One of our key missions on the search team at Shutterstock is to constantly improve the reliability and speed of our search system. To do this well, we need to be able to measure many aspects of our system’s health. In this post we’ll go into some of the key metrics that we use at Shutterstock to measure the overall health of our search system.
At a high level, the health metrics for our search system focus on its ability to respond to search requests, and its ability to index new content. Each of these capabilities is handled by several different systems working together, and requires a handful of core metrics to monitor its end-to-end functionality.
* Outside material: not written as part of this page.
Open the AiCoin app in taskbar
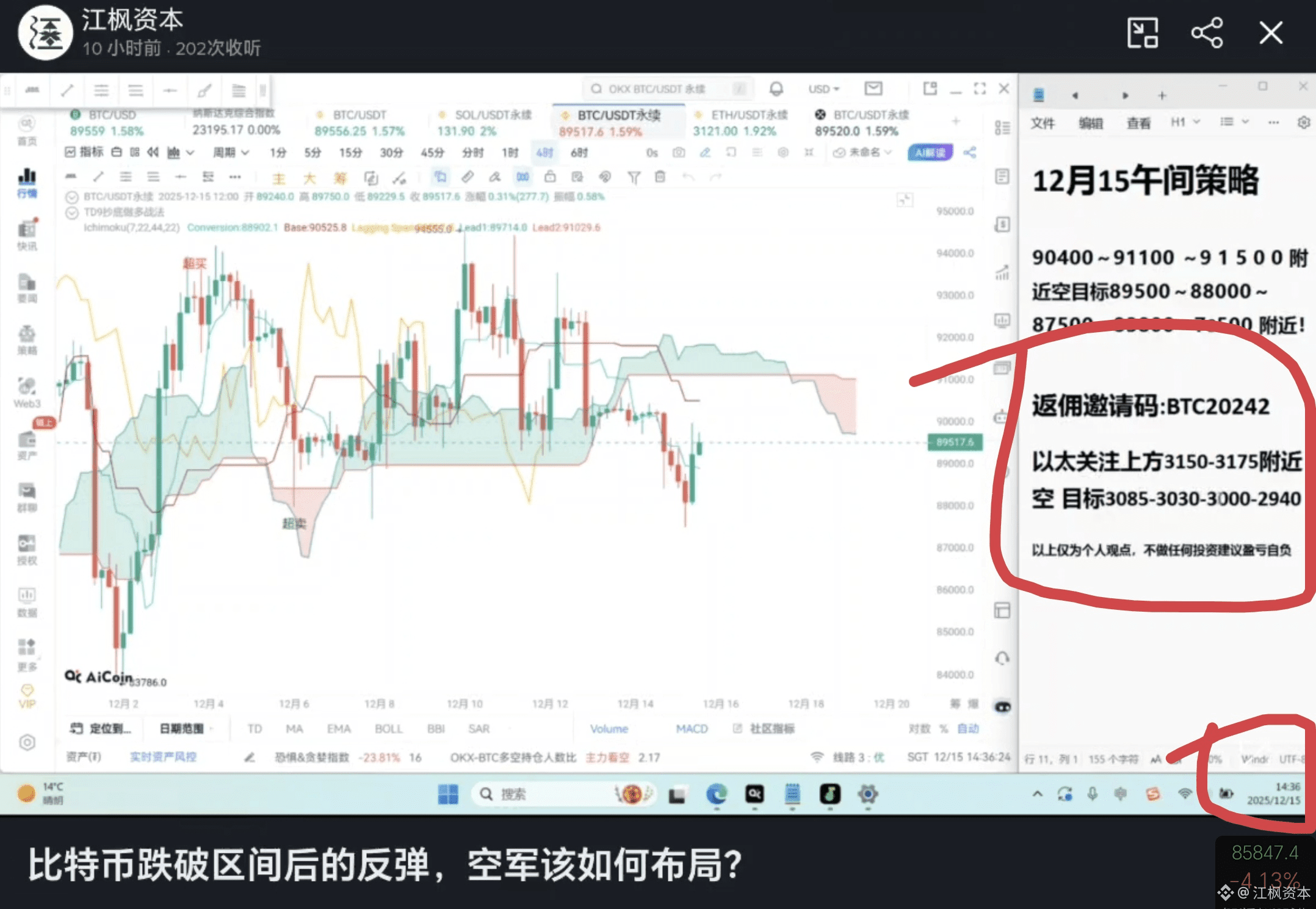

One of our key metrics is the rate of traffic that the search service is currently receiving. Since our search service serves traffic from multiple sites, we also have other dashboards that break down those metrics further for each site. In addition to the total number of requests we see, we also measure the rate of memcache hits and misses, the error rate, and the number of searches returning zero results.
One of the most critical metrics we focus on is our search service latency. This varies greatly depending on the type of query, number of results, and type of sort order being used, so this metric is also broken down into more detail in other dashboards. For the most part we aim to maintain response times of 300ms or less for 95% of our queries. Our search service runs a number of different processes before running a query on our Solr pool—language identification, spellcheck, translation, etc, so this latency represents the sum total of all those processes.
In addition to search service latency, we also track latency on our Solr cluster itself. Our Solr pool will only see queries that did not have a hit in memcache, so the queries that run there may be a little slower on average.
When something in the search service fails or times out, we also track the rate of each type of error that the search service may return. At any time there’s always a steady stream of garbage traffic from bots generating queries that may error out, so there’s a small but consistent stream of failed queries. If a search service node is restarted we may also see a blip in HTTP 502 errors, although that’s a problem we’re trying to address by improving our load balancer’s responsiveness in taking nodes out of the pool before they’re about to go down.
A big part of the overall health of our system also includes making sure that we’re serving up new content in a timely manner. Another graph on our dashboard tracks the volume and burndown of items in our message queues which serves as our pipeline for ingesting new images, videos, and other assets into our Solr index. This ensures that content is making it into our indexing pipeline, where all the data needed to make it searchable is processed. If the indexing system stops being able to process data, then that will usually cause the burndown rate of each queue to come to a halt.
There’s other ways in which our indexing pipeline may fail too, so we also have another metric that measures the amount of content that is making it through our indexing system, getting into Solr, and showing up in the actual output of Solr queries. Each document that goes into Solr receives a timestamp when it was indexed. One of our monitoring scripts then polls Solr at regular intervals to see how many documents were added or modified in a recent window of time. This helps us serve our contributors well by making sure that their new content is being made available to customers in a timely manner.
Behind the scenes we also have a whole host of other dashboards that break out the health and performance of each system covered in this dashboard, as well as metrics for other services in our search ecosystem. When we’re deploying new features or troubleshooting issues, having metrics like these helps us very quickly determine what the impact is and guides us to quickly resolving it.